TASK TO CARRY OUT: Can you write out the rows below again, replacing each "Screen dimensions" with "Screen size" and changing nothing else?

---+---

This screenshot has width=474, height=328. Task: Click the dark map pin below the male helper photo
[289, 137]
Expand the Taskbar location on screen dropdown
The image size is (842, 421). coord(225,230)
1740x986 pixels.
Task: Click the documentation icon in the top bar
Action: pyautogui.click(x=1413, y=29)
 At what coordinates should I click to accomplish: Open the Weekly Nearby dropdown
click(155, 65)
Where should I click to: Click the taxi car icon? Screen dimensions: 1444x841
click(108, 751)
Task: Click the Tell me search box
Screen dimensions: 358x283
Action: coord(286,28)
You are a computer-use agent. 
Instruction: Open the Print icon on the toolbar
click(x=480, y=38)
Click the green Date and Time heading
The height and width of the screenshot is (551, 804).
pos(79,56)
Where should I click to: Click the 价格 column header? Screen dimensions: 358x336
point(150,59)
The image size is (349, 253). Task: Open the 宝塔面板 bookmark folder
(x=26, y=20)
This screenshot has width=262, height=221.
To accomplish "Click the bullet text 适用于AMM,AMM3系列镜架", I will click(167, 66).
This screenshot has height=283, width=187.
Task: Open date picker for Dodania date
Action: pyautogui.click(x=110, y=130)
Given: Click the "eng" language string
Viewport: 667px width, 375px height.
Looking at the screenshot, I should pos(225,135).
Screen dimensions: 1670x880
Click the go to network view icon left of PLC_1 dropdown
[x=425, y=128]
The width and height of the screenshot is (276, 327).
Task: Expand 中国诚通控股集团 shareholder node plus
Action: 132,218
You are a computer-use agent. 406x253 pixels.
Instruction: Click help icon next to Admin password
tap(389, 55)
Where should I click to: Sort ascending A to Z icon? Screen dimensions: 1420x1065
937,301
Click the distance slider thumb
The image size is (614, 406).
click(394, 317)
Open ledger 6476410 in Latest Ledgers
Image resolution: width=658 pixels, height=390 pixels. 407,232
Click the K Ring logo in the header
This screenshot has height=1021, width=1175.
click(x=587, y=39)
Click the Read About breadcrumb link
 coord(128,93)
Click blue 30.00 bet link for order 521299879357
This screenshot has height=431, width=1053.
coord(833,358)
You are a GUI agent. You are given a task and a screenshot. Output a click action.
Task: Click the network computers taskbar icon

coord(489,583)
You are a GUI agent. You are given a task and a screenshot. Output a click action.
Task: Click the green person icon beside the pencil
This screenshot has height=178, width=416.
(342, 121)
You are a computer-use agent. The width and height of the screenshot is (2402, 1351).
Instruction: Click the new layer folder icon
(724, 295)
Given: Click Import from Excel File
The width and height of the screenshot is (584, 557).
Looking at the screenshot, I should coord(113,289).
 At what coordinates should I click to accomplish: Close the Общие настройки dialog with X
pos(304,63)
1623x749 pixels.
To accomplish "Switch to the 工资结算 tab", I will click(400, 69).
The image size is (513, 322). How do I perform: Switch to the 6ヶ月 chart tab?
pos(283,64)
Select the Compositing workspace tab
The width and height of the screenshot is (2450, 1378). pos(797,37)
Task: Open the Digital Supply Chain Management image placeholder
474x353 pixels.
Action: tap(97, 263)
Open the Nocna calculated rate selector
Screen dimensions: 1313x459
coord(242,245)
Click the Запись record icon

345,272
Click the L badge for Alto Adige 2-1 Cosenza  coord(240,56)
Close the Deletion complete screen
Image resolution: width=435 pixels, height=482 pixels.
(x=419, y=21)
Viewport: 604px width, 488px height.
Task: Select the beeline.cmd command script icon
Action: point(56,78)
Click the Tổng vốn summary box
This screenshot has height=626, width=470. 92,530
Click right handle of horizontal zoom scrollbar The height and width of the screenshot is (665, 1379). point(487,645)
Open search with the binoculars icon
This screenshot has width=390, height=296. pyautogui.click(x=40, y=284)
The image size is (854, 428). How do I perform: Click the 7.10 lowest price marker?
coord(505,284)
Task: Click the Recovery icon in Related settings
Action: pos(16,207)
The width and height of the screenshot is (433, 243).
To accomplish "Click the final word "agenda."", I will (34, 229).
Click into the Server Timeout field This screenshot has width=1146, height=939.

---+---

ANSWER TO THIS PROBLEM:
This screenshot has width=474, height=328. Task: Click the dark map pin below the male helper photo
[289, 137]
Expand the Taskbar location on screen dropdown
The image size is (842, 421). coord(225,230)
1740x986 pixels.
Task: Click the documentation icon in the top bar
Action: pyautogui.click(x=1413, y=29)
 At what coordinates should I click to accomplish: Open the Weekly Nearby dropdown
click(155, 65)
Where should I click to: Click the taxi car icon? Screen size: 1444x841
click(108, 751)
Task: Click the Tell me search box
Screen size: 358x283
Action: coord(286,28)
You are a computer-use agent. 
Instruction: Open the Print icon on the toolbar
click(x=480, y=38)
Click the green Date and Time heading
The height and width of the screenshot is (551, 804).
pos(79,56)
Where should I click to: Click the 价格 column header? Screen size: 358x336
point(150,59)
The image size is (349, 253). Task: Open the 宝塔面板 bookmark folder
(x=26, y=20)
This screenshot has width=262, height=221.
To accomplish "Click the bullet text 适用于AMM,AMM3系列镜架", I will click(167, 66).
This screenshot has height=283, width=187.
Task: Open date picker for Dodania date
Action: pyautogui.click(x=110, y=130)
Given: Click the "eng" language string
Viewport: 667px width, 375px height.
Looking at the screenshot, I should pos(225,135).
Screen size: 1670x880
Click the go to network view icon left of PLC_1 dropdown
[x=425, y=128]
The width and height of the screenshot is (276, 327).
Task: Expand 中国诚通控股集团 shareholder node plus
Action: 132,218
You are a computer-use agent. 406x253 pixels.
Instruction: Click help icon next to Admin password
tap(389, 55)
Where should I click to: Sort ascending A to Z icon? Screen size: 1420x1065
937,301
Click the distance slider thumb
The image size is (614, 406).
click(394, 317)
Open ledger 6476410 in Latest Ledgers
Image resolution: width=658 pixels, height=390 pixels. 407,232
Click the K Ring logo in the header
This screenshot has height=1021, width=1175.
click(x=587, y=39)
Click the Read About breadcrumb link
 coord(128,93)
Click blue 30.00 bet link for order 521299879357
This screenshot has height=431, width=1053.
coord(833,358)
You are a GUI agent. You are given a task and a screenshot. Output a click action.
Task: Click the network computers taskbar icon

coord(489,583)
You are a GUI agent. You are given a task and a screenshot. Output a click action.
Task: Click the green person icon beside the pencil
This screenshot has height=178, width=416.
(342, 121)
You are a computer-use agent. The width and height of the screenshot is (2402, 1351).
Instruction: Click the new layer folder icon
(724, 295)
Given: Click Import from Excel File
The width and height of the screenshot is (584, 557).
Looking at the screenshot, I should coord(113,289).
 At what coordinates should I click to accomplish: Close the Общие настройки dialog with X
pos(304,63)
1623x749 pixels.
To accomplish "Switch to the 工资结算 tab", I will click(400, 69).
The image size is (513, 322). How do I perform: Switch to the 6ヶ月 chart tab?
pos(283,64)
Select the Compositing workspace tab
The width and height of the screenshot is (2450, 1378). pos(797,37)
Task: Open the Digital Supply Chain Management image placeholder
474x353 pixels.
Action: tap(97, 263)
Open the Nocna calculated rate selector
Screen size: 1313x459
coord(242,245)
Click the Запись record icon

345,272
Click the L badge for Alto Adige 2-1 Cosenza  coord(240,56)
Close the Deletion complete screen
Image resolution: width=435 pixels, height=482 pixels.
(x=419, y=21)
Viewport: 604px width, 488px height.
Task: Select the beeline.cmd command script icon
Action: point(56,78)
Click the Tổng vốn summary box
This screenshot has height=626, width=470. 92,530
Click right handle of horizontal zoom scrollbar The height and width of the screenshot is (665, 1379). point(487,645)
Open search with the binoculars icon
This screenshot has width=390, height=296. pyautogui.click(x=40, y=284)
The image size is (854, 428). How do I perform: Click the 7.10 lowest price marker?
coord(505,284)
Task: Click the Recovery icon in Related settings
Action: pos(16,207)
The width and height of the screenshot is (433, 243).
To accomplish "Click the final word "agenda."", I will (34, 229).
Click into the Server Timeout field This screenshot has width=1146, height=939.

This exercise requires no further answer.